The law, approved first in the form of a government decree and later by Parliament late last year, tightens criteria for migrants receiving humanitarian protection, granting that status only to victims of labor exploitation, human trafficking, domestic violence, natural calamities and a few other limited situations.
Previously, many asylum-seekers who failed to qualify for full asylum were accorded humanitarian protection, with Italy allowing them to stay for a fixed term and receive social benefits. Interior Minister Matteo Salvini, who leads the anti-migrant League party, contends Italian authorities had been too elastic in the past in granting such protection.

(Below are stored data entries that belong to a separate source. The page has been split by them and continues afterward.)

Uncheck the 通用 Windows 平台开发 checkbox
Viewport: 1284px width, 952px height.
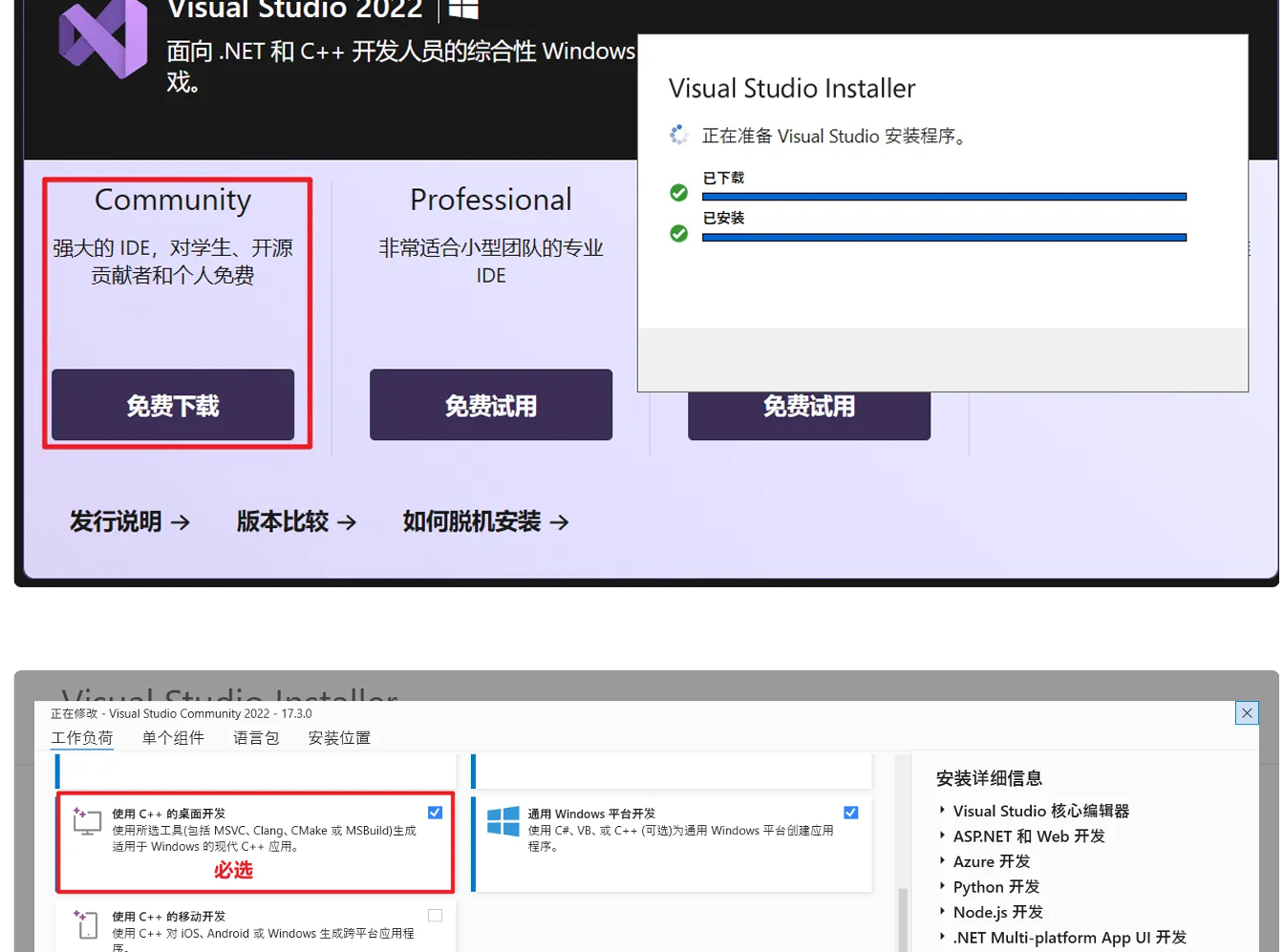(851, 813)
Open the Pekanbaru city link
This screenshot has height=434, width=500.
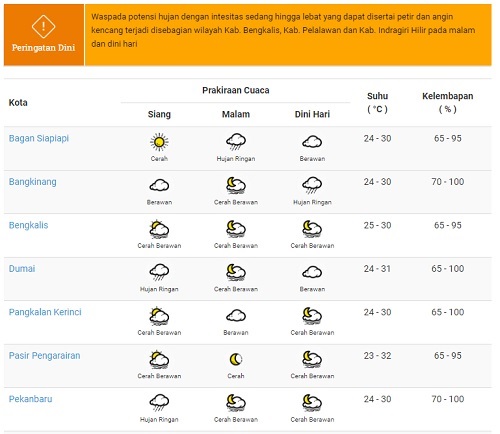point(30,399)
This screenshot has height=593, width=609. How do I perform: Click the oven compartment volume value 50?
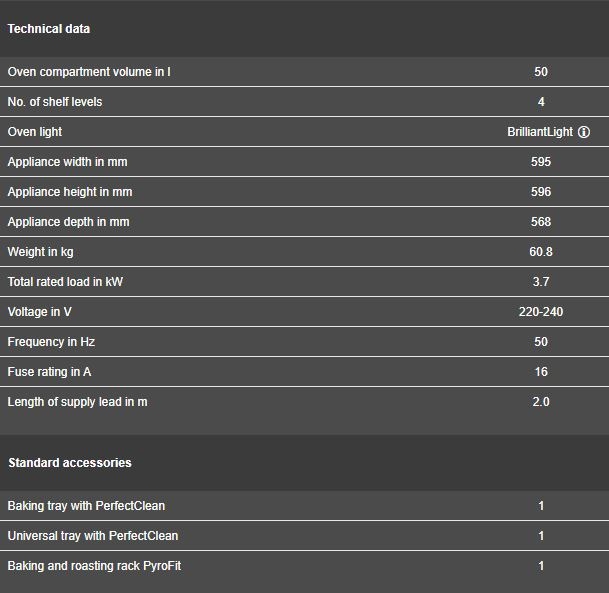541,72
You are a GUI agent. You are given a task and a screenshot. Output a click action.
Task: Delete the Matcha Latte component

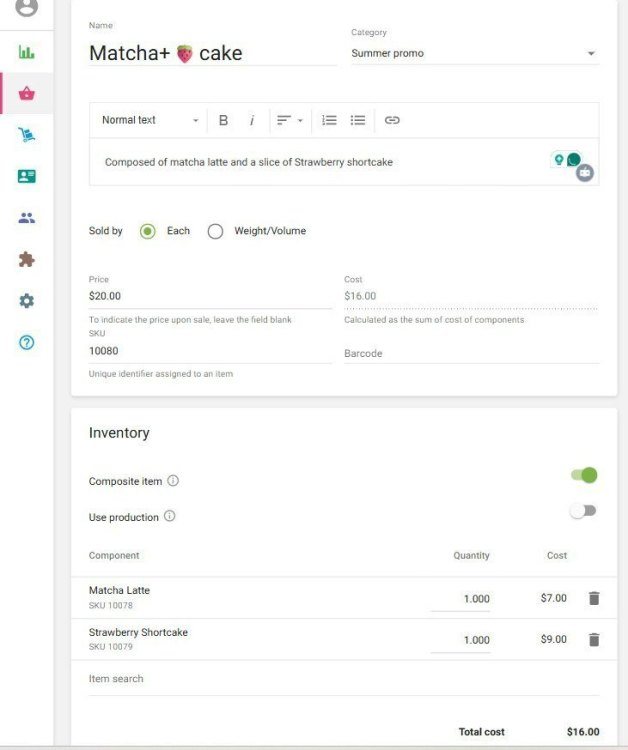click(x=594, y=598)
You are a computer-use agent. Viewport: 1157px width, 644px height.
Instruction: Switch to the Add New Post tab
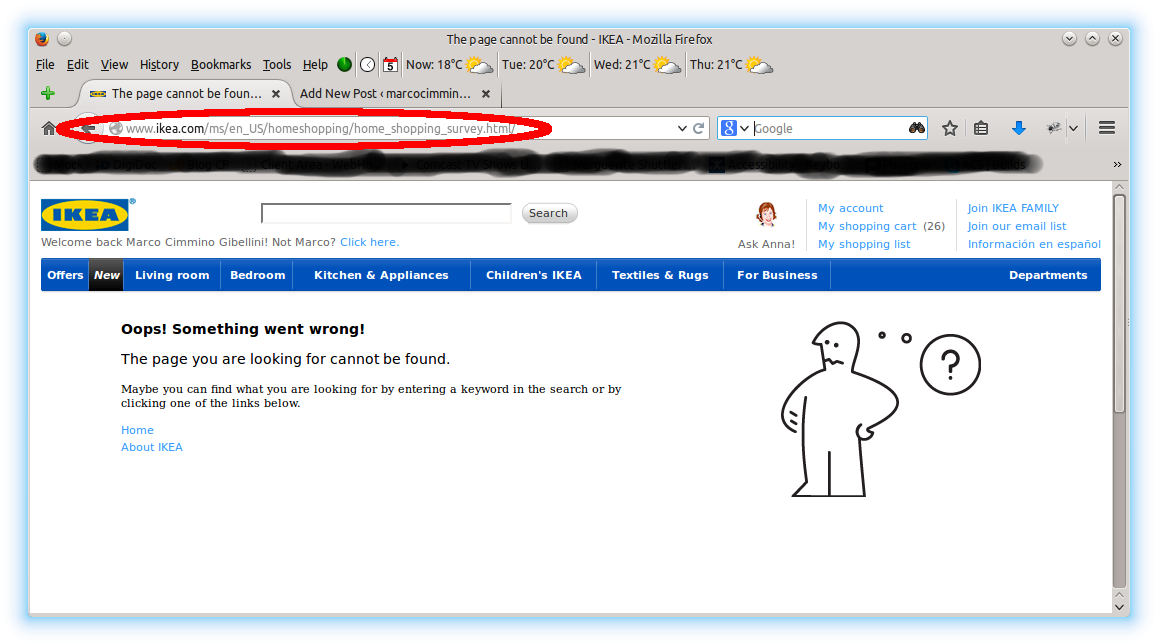pos(385,93)
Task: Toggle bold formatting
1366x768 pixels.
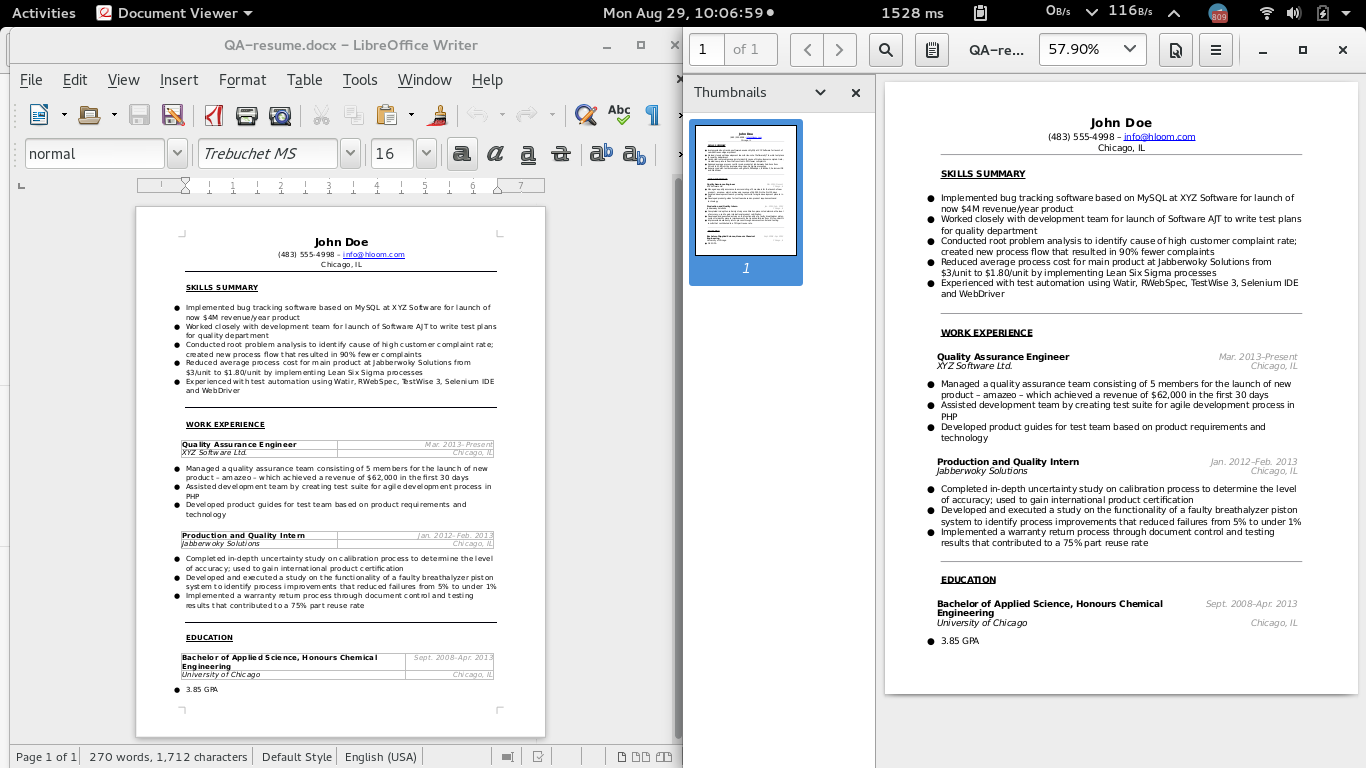Action: 461,153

The new law bans asylum-seekers from gaining residency, which is needed to apply for public housing or a place for their children in public nursery schools, as well as complete access to Italy’s national health care system. And those accorded humanitarian protection won’t be eligible for shelter in government-run facilities for asylum-seekers, sparking concern they’ll end up living on the street.
Piedmont Gov. Sergio Chiamparino told Sky TG24 TV Monday that he’ll ask Italy’s constitutional court to decide whether the law violates the Constitution. He said he’d join forces with Tuscany’s governor in the court challenge.
“A really wide movement is being created” to challenge the residency measure, Tuscany Gov. Enrico Rossi said in Florence. He explained that Tuscany’s challenge would take aim on the tightened criteria for humanitarian protection as well as the ban on achieving residency.
Umbria, another central region, also decided on a court challenge of the law.
Chiamparino said in the meanwhile his region would continue to provide full health care for asylum-seekers and insisted by doing so, he wasn’t disobeying the law.
“We are simply obeying a fundamental principle that someone with a health problem gets treatment,” Chiamparino said.
Last week, the mayors of Palermo, Naples and some smaller cities vowed not to implement the law. Others, like Milan’s mayor, sharply criticized the law, but said they would implement it unless courts ruled otherwise.
In Milan, on Monday evening, about 50 critics of the crackdown protested outside city hall. Some banged wooden spoons on pot lids to draw attention to their cause.
Among mayors criticizing the law are some from the 5-Star Movement, a government coalition partner. Livorno’s 5-Star Mayor Filippo Nogarin, while saying that laws must be respected, has slammed the measure as “anything but a good law, ethically and politically.”
Cracks have formed lately in the government coalition over migrant policy, with a prominent faction of the 5-Stars pushing for Italy to allow migrants rescued at sea from human traffickers’ unseaworthy boats to reach Italy.
Salvini insists Italy’s ports are closed to private group’s migrant rescue vessels.